Problem statement: Write out each line in the rows below that contains the string "agent", copying the whole line.

Data section:
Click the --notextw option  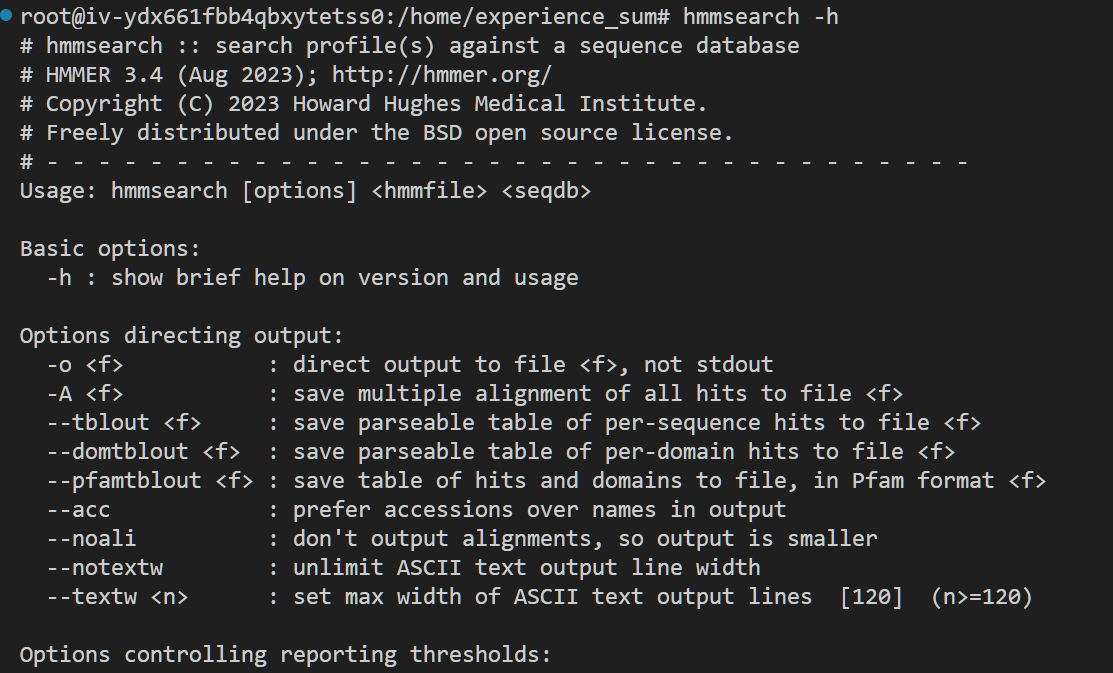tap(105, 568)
---
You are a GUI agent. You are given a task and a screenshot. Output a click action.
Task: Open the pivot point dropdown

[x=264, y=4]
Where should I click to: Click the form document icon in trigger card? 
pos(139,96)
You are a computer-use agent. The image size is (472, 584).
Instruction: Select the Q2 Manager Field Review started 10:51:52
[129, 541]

Answer below:
You are a GUI agent. You are given a task and a screenshot. Output a click action.
You are a computer-use agent. The image size is (472, 584).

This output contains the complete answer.